◆ **ACTION ITEM**
Exactly as they appear, transcribe the entries and skip any pictures.

Saved data entries

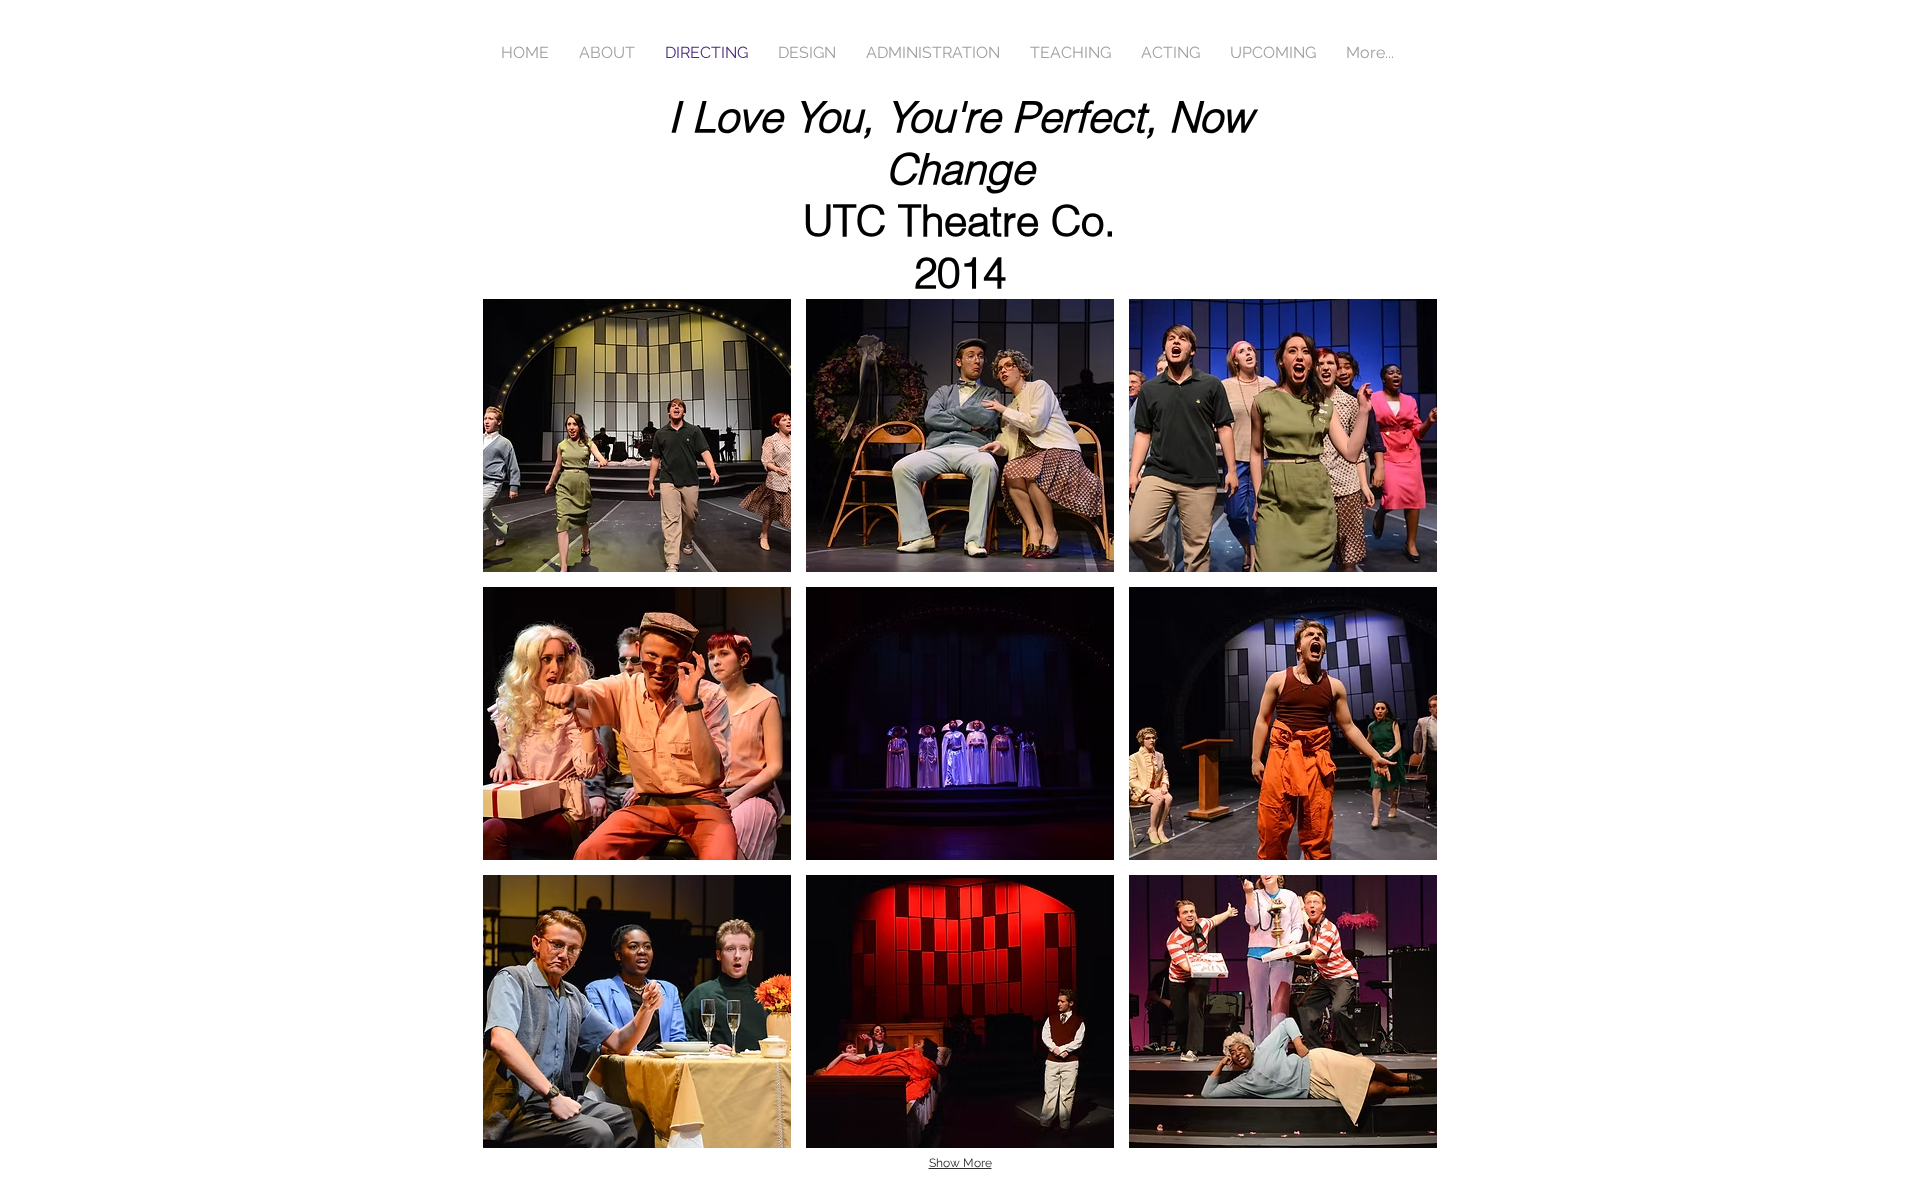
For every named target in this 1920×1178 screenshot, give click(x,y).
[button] (637, 435)
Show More (960, 1163)
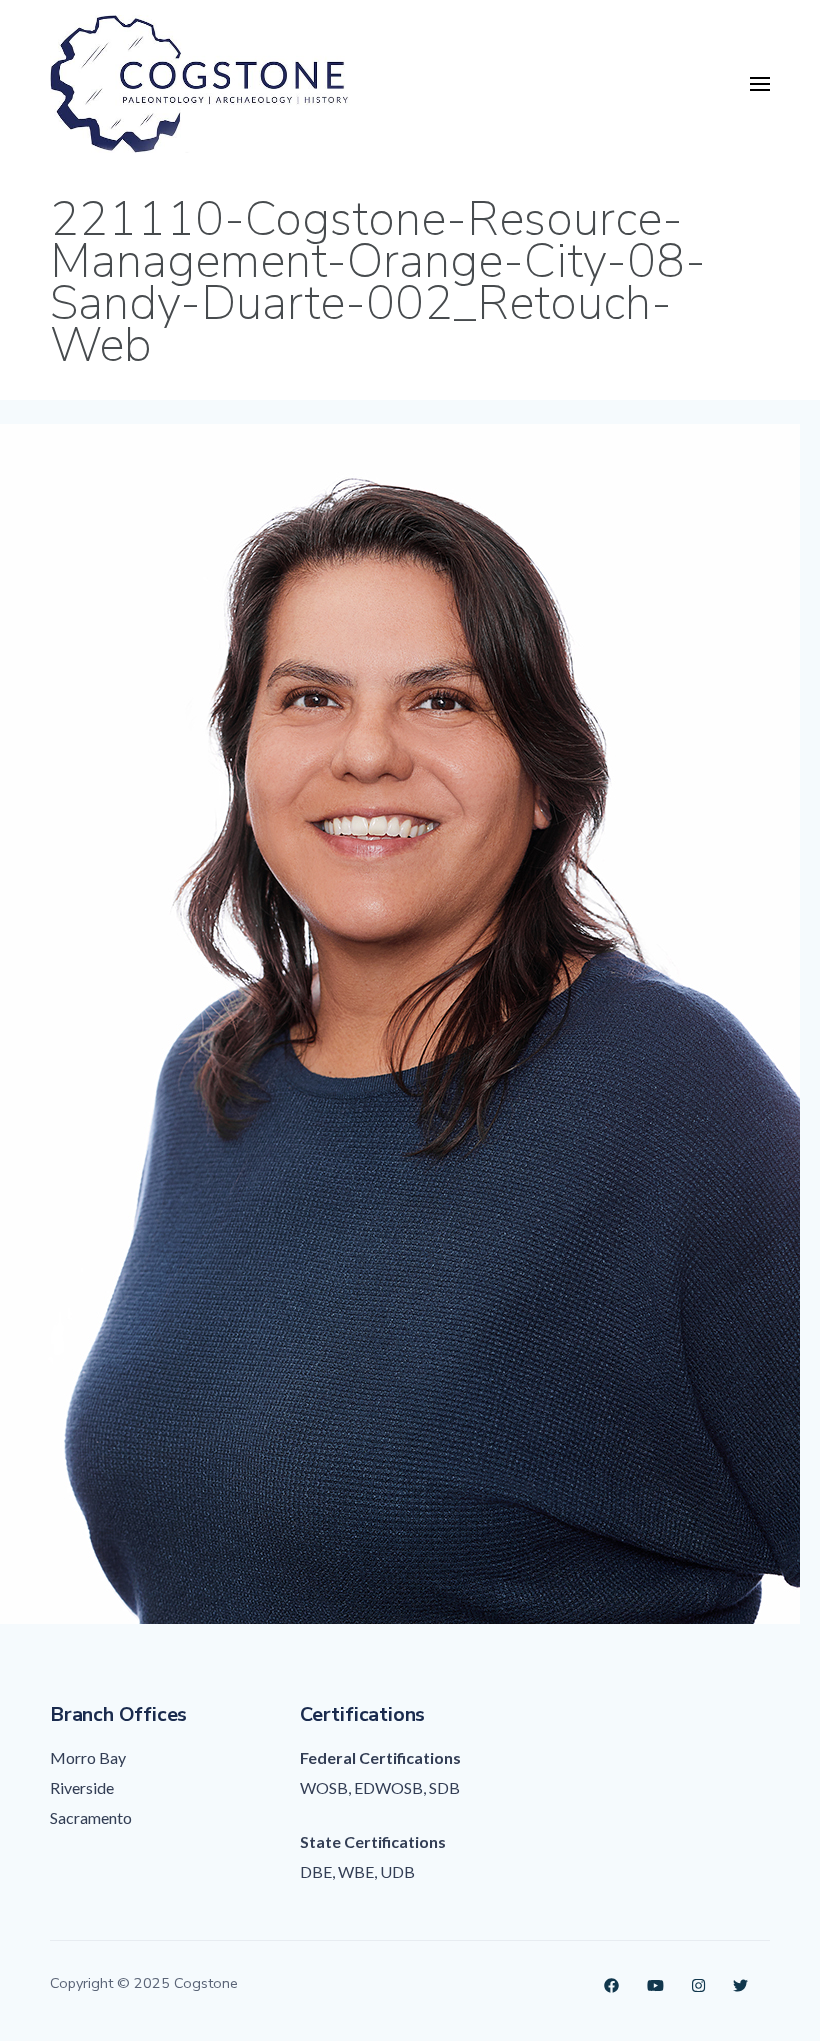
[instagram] (698, 1983)
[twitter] (740, 1983)
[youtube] (655, 1983)
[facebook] (611, 1983)
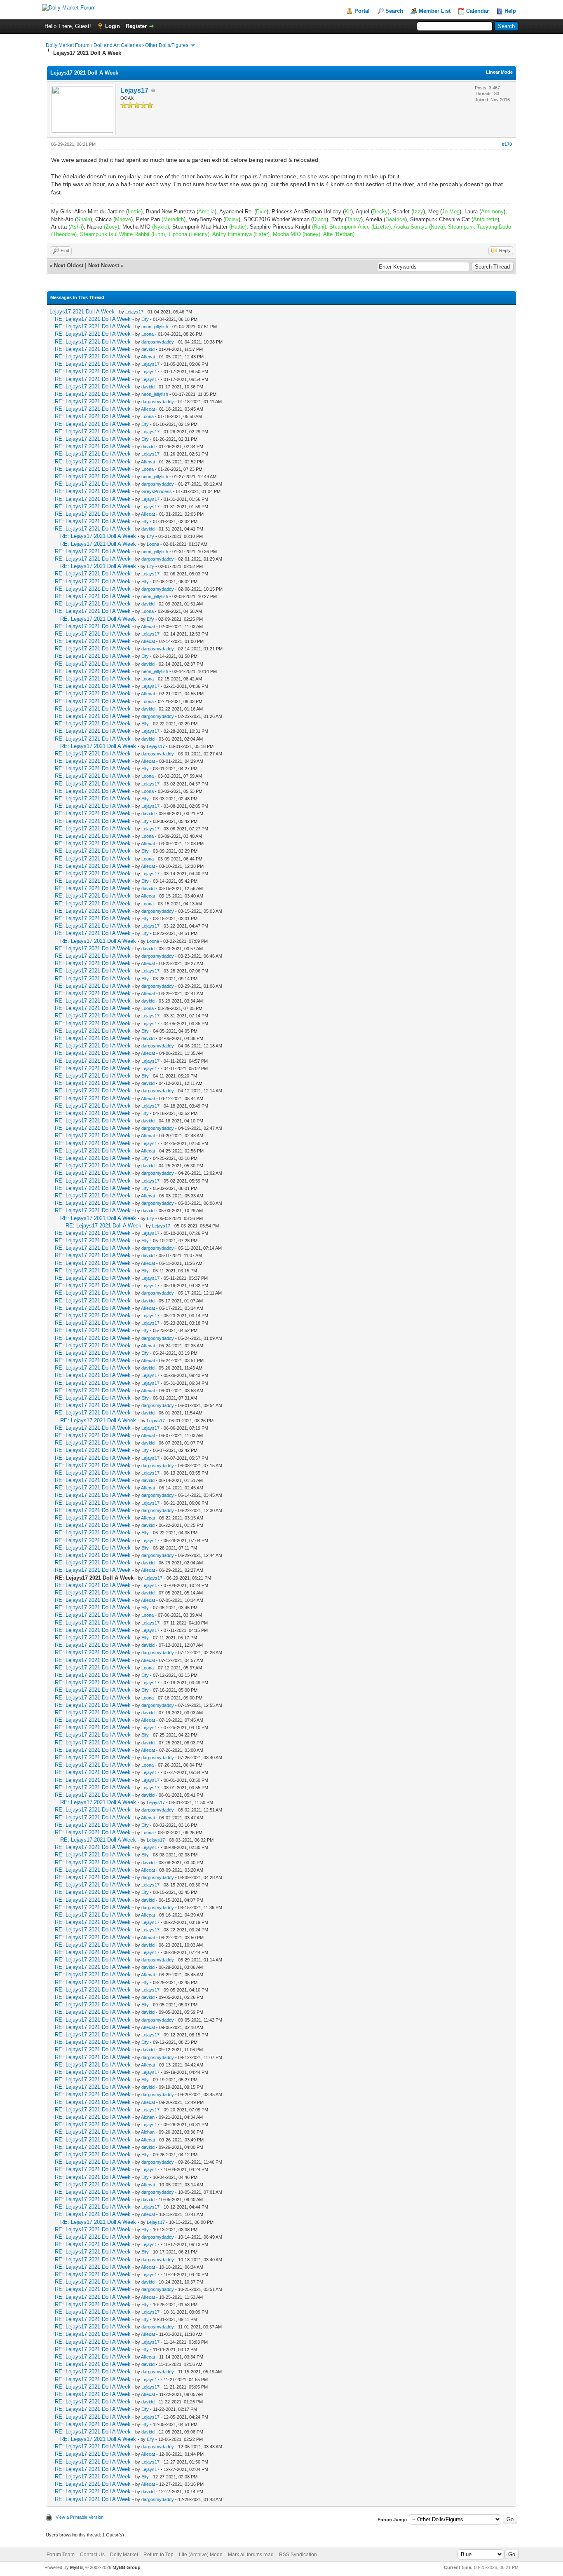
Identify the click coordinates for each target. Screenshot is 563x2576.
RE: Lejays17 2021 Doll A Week (93, 319)
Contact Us (92, 2554)
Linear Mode (499, 72)
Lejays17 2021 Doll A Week (82, 312)
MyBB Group (127, 2567)
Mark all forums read (251, 2554)
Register (136, 26)
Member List (434, 11)
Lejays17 (134, 90)
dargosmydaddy (157, 341)
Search (394, 11)
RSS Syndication (298, 2554)
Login (112, 26)
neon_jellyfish (154, 326)
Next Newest (103, 265)
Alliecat (148, 356)
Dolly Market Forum (67, 45)
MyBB (76, 2567)
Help (510, 11)
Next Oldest (68, 265)
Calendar (477, 11)
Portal (362, 11)
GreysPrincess (156, 491)
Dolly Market (124, 2554)
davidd (148, 349)
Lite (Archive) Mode (201, 2554)
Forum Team (61, 2554)
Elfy (145, 319)
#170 (507, 144)
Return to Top (158, 2554)
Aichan (148, 2117)
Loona (147, 334)
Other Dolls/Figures (166, 45)
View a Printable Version (79, 2517)
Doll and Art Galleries (117, 45)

◆ **FINAL ANSWER**
For every named target in this 1920×1178 screenshot, give click(x,y).
[button] (637, 435)
Show More (960, 1163)
[instagram] (698, 1983)
[twitter] (740, 1983)
[youtube] (655, 1983)
[facebook] (611, 1983)
Identify the click coordinates for each target. Screenshot is 563x2576.
RE: Lejays17 2021 Doll A Week (93, 319)
Contact Us (92, 2554)
Linear Mode (499, 72)
Lejays17 2021 Doll A Week (82, 312)
MyBB Group (127, 2567)
Mark all forums read (251, 2554)
Register (136, 26)
Member List (434, 11)
Lejays17 (134, 90)
dargosmydaddy (157, 341)
Search (394, 11)
RSS Syndication (298, 2554)
Login (112, 26)
neon_jellyfish (154, 326)
Next Newest (103, 265)
Alliecat (148, 356)
Dolly Market Forum (67, 45)
MyBB (76, 2567)
Help (510, 11)
Next Oldest (68, 265)
Calendar (477, 11)
Portal (362, 11)
GreysPrincess (156, 491)
Dolly Market (124, 2554)
davidd (148, 349)
Lite (Archive) Mode (201, 2554)
Forum Team (61, 2554)
Elfy (145, 319)
#170 (507, 144)
Return to Top (158, 2554)
Aichan (148, 2117)
Loona (147, 334)
Other Dolls/Figures (166, 45)
View a Printable Version (79, 2517)
Doll and Art Galleries (117, 45)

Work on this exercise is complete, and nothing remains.